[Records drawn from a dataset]
..............................
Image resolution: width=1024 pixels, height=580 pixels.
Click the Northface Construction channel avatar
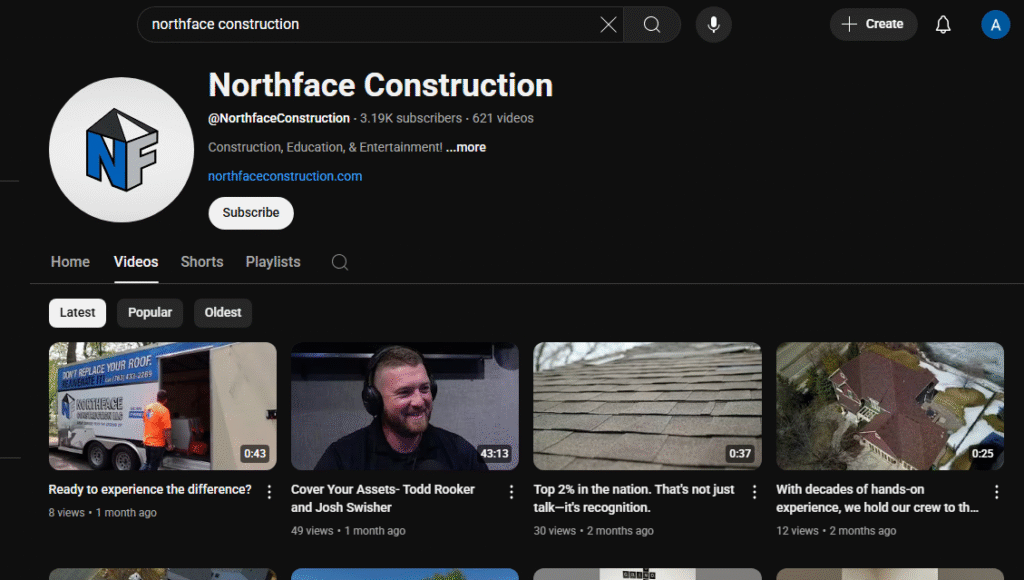tap(120, 149)
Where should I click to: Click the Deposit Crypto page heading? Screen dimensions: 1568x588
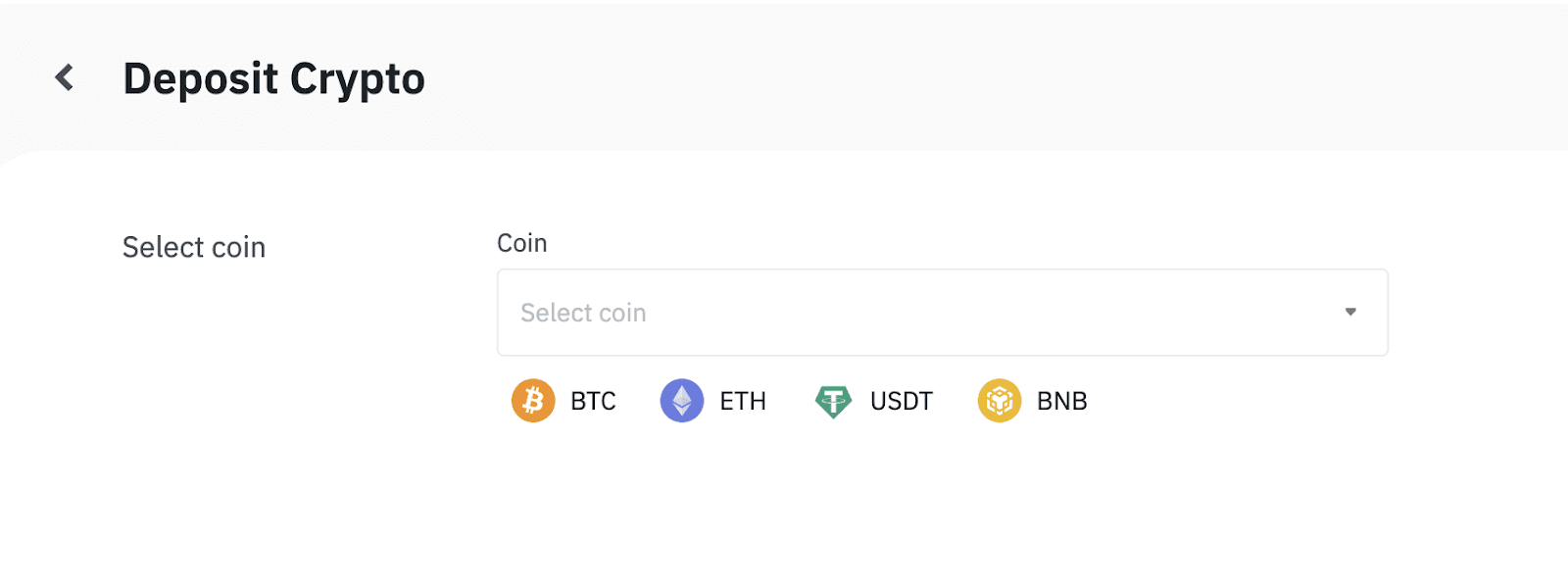[x=274, y=78]
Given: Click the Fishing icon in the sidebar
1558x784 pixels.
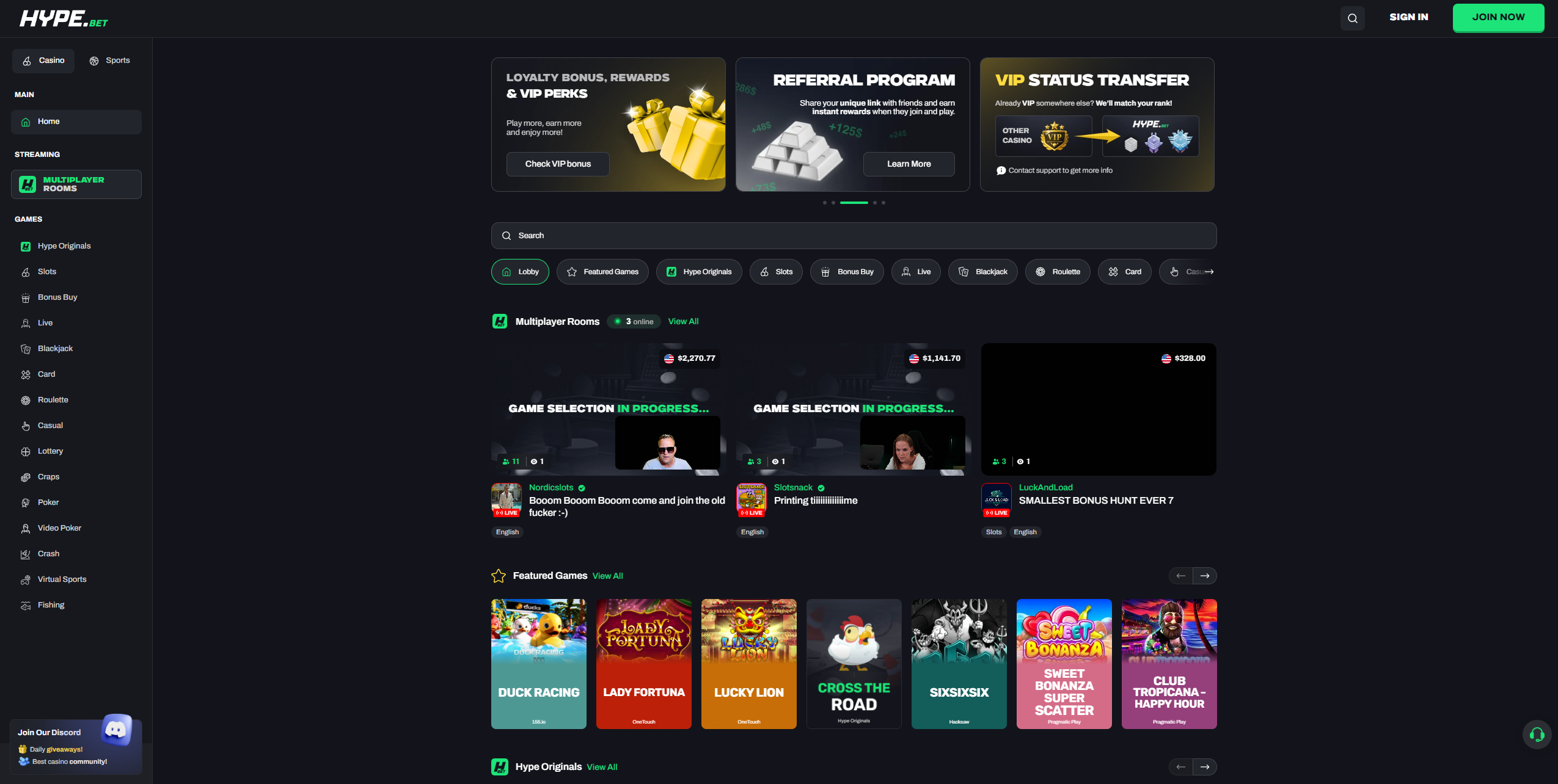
..............................
Please reproduce the records above exactly and leave any picture behind.

Image resolution: width=1024 pixels, height=580 pixels.
Click the Northface Construction channel avatar
tap(120, 149)
Where should I click to: Click the Deposit Crypto page heading? Screen dimensions: 1568x588
[x=274, y=78]
Given: Click the Fishing icon in the sidebar
1558x784 pixels.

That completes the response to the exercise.